*RECORD EXTRACTS*.
--

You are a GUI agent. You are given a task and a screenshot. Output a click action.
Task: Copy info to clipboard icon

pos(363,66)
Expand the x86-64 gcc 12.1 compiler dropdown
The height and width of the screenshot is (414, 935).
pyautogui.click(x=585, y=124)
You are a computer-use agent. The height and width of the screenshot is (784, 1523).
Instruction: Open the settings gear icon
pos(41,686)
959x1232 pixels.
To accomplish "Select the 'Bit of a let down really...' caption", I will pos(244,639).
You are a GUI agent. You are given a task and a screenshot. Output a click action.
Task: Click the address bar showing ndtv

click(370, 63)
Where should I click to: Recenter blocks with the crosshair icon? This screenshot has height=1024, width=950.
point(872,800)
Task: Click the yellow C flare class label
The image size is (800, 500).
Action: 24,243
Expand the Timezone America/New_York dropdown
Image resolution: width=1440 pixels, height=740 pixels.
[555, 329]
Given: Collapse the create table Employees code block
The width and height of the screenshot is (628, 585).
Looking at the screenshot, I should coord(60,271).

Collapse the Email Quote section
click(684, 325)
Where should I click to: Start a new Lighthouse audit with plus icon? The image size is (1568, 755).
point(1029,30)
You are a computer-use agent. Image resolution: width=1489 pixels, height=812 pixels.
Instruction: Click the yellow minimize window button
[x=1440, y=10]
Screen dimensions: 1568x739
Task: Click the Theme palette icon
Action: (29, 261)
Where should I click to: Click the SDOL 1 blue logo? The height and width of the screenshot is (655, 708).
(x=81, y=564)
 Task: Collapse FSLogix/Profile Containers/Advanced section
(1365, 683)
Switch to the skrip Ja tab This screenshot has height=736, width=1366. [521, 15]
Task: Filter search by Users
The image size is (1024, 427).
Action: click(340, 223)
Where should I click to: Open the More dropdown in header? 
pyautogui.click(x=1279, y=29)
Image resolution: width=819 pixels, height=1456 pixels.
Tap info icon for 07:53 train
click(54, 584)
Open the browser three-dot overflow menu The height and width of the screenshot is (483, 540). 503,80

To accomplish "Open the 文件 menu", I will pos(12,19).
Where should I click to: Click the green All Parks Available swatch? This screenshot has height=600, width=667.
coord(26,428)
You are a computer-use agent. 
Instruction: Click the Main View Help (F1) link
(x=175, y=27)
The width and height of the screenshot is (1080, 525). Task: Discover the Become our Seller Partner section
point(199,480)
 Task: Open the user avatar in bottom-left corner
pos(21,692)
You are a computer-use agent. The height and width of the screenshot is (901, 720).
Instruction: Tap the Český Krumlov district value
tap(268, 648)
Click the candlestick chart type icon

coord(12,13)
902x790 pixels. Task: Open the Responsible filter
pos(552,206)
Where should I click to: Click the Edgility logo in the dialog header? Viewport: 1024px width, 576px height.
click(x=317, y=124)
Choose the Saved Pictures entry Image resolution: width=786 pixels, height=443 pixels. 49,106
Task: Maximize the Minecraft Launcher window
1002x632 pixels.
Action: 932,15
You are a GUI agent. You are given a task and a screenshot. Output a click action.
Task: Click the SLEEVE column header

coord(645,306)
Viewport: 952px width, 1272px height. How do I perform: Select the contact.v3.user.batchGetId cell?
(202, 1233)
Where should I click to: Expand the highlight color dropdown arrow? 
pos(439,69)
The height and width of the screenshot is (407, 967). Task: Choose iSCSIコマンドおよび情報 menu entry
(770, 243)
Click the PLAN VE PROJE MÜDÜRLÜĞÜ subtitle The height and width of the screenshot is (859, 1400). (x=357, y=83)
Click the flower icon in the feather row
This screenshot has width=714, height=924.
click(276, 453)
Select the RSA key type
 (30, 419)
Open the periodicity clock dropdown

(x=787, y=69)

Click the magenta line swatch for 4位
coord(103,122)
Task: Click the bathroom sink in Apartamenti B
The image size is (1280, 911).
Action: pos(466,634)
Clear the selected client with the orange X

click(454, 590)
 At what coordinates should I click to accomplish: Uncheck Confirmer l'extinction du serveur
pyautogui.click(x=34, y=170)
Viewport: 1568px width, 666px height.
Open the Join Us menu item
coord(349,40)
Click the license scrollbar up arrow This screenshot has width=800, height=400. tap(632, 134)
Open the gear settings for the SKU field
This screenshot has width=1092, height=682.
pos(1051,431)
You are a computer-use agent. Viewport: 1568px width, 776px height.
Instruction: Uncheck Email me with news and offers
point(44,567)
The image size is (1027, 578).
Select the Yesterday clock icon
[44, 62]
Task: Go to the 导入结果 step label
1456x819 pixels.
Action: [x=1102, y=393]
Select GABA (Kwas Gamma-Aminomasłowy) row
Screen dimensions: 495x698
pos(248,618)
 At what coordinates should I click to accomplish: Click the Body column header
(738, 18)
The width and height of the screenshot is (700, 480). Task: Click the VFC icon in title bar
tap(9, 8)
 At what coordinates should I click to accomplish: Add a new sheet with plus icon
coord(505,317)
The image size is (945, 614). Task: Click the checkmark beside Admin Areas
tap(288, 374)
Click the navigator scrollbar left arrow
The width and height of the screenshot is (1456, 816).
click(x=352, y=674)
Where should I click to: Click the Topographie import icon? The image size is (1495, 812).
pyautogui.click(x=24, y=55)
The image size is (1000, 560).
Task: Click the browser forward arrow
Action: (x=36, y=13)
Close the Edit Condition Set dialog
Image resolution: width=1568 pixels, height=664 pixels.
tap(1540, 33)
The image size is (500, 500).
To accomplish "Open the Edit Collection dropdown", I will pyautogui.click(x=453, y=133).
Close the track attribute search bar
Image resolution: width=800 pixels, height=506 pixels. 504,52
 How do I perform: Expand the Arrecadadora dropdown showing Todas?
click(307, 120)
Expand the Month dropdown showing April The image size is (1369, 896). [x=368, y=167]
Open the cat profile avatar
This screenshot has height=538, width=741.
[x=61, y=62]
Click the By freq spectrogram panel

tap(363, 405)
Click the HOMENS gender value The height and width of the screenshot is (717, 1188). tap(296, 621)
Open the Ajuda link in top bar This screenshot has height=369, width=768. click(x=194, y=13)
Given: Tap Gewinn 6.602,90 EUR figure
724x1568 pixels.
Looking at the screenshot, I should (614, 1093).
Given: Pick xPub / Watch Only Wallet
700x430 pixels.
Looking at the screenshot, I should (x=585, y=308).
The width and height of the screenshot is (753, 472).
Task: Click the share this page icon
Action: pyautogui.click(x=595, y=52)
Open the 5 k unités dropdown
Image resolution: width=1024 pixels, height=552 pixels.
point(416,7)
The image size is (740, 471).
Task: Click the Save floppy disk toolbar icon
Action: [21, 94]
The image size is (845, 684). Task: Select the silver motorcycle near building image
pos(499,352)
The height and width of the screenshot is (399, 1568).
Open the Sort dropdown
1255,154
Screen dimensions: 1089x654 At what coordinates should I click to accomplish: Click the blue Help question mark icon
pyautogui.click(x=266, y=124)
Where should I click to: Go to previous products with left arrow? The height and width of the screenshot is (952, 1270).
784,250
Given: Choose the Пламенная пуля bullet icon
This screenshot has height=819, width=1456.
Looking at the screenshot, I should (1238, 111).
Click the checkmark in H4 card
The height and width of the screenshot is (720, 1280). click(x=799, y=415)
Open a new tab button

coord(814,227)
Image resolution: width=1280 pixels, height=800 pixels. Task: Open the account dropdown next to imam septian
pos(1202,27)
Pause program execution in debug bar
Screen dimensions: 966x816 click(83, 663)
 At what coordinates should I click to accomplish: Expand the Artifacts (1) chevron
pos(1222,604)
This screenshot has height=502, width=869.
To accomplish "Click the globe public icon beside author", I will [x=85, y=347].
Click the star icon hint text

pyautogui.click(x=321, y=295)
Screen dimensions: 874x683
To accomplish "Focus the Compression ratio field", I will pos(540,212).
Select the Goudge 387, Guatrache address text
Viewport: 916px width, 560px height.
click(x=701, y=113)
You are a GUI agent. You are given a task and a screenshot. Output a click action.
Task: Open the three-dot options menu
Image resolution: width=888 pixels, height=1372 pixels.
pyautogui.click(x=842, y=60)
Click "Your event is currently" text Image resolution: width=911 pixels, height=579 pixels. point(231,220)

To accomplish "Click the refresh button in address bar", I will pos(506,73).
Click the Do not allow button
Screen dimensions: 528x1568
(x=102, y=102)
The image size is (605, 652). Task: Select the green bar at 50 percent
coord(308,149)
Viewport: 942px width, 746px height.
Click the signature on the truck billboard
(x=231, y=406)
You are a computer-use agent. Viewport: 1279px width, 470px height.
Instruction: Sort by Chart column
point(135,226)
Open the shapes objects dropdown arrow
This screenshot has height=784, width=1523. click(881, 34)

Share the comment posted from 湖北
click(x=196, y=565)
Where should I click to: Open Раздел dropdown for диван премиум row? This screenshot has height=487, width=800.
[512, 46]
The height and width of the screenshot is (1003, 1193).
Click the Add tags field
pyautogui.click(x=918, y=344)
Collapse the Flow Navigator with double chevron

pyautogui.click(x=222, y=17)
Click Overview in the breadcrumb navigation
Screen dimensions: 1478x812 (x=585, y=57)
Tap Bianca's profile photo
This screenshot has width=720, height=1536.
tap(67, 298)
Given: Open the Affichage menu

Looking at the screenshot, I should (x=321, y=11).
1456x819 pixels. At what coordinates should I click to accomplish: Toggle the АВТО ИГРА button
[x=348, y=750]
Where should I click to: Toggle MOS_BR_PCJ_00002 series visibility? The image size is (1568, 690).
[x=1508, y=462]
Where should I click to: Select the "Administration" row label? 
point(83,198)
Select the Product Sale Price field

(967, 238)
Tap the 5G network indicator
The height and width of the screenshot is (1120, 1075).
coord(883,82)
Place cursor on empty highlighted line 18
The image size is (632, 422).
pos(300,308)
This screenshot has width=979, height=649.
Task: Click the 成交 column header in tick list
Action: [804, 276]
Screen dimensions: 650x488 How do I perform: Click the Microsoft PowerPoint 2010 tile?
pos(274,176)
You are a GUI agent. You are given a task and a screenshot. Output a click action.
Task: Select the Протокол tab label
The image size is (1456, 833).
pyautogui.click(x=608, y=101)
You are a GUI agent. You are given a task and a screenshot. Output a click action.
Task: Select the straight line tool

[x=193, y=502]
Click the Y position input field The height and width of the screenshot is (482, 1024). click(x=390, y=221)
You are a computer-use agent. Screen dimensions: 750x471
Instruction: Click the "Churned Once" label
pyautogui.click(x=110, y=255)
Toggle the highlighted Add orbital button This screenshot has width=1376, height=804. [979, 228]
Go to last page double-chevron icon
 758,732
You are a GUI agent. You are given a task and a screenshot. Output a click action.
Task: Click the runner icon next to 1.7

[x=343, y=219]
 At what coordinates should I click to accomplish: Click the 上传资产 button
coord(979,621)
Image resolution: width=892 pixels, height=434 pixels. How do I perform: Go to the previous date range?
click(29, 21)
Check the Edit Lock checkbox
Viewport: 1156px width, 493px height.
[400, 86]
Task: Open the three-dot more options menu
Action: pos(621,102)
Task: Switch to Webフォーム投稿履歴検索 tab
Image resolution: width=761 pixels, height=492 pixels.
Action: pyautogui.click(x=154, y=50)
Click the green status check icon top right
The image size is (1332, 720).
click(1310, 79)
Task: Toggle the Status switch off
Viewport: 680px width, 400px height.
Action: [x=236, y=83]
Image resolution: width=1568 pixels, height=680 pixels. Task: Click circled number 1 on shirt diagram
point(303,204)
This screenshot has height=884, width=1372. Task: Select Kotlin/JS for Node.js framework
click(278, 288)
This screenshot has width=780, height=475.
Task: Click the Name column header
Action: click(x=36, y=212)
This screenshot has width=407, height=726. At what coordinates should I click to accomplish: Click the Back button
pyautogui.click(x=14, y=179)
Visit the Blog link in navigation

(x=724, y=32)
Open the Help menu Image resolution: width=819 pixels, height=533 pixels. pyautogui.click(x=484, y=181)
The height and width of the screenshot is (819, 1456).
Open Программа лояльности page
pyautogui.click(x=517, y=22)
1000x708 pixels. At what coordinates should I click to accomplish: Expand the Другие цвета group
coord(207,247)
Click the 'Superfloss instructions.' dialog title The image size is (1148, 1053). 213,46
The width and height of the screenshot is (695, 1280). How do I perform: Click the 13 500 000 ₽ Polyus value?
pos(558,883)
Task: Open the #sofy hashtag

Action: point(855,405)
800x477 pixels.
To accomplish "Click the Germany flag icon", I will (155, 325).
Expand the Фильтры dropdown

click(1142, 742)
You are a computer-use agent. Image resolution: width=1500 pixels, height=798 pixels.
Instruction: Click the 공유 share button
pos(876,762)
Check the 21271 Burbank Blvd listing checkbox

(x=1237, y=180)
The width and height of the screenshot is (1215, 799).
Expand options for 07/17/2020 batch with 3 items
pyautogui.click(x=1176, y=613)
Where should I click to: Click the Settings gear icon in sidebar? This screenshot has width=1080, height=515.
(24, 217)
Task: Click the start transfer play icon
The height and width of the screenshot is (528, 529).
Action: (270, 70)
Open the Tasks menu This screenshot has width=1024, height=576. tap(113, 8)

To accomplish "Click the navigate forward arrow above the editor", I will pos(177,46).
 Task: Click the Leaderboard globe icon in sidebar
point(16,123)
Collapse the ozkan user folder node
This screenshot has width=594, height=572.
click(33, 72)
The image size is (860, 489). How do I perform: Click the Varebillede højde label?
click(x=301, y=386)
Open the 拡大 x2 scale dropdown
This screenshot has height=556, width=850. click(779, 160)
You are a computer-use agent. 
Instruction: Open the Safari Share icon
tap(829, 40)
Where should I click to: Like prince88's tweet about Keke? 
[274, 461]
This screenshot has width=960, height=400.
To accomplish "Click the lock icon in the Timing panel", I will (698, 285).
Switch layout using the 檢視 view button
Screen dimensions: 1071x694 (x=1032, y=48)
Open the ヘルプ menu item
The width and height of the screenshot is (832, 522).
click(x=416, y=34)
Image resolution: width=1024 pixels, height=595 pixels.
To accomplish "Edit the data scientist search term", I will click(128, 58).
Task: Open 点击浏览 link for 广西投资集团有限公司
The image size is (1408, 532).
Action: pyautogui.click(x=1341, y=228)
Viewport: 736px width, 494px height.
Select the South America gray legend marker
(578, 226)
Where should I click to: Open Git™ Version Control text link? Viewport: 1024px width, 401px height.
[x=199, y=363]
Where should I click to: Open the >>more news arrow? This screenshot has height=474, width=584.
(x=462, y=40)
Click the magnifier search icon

--

*WHAT THE EXERCISE ASKS*.
Look for the word "scrollbar" in every line of the listing and copy the lines that have it.

*ANSWER FOR THIS EXERCISE*.
Click the license scrollbar up arrow This screenshot has width=800, height=400. tap(632, 134)
Click the navigator scrollbar left arrow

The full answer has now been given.